# TASK REQUIREMENTS:
Extract, from the records beneath this instruction, each line that contains the word "will".

[Dataset entries]
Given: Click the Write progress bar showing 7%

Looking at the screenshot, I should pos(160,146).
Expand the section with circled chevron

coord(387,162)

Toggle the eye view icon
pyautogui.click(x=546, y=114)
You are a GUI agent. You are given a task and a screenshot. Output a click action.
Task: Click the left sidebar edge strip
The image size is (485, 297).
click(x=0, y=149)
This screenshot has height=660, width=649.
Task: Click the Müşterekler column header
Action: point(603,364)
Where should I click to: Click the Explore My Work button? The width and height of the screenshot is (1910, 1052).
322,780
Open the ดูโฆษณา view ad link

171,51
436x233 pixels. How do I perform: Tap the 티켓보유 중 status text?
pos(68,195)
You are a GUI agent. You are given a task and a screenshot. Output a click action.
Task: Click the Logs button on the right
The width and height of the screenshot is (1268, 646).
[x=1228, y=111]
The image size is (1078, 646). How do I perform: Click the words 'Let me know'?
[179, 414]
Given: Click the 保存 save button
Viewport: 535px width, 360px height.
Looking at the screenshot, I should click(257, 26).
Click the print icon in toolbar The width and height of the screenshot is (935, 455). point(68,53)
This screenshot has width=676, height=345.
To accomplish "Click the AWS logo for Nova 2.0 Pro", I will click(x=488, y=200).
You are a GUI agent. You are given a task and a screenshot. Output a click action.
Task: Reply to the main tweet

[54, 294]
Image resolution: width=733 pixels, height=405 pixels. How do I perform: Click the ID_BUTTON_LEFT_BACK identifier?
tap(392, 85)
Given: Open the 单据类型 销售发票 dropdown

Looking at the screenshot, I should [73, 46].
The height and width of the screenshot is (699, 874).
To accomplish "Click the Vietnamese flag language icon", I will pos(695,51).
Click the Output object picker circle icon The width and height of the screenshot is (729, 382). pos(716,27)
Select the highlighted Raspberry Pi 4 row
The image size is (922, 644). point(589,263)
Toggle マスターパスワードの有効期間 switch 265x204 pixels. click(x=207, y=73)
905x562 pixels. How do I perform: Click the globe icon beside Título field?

# EXERCISE SOLUTION:
To accomplish "Click the AWS logo for Nova 2.0 Pro", I will click(x=488, y=200).
To accomplish "Click the Vietnamese flag language icon", I will pos(695,51).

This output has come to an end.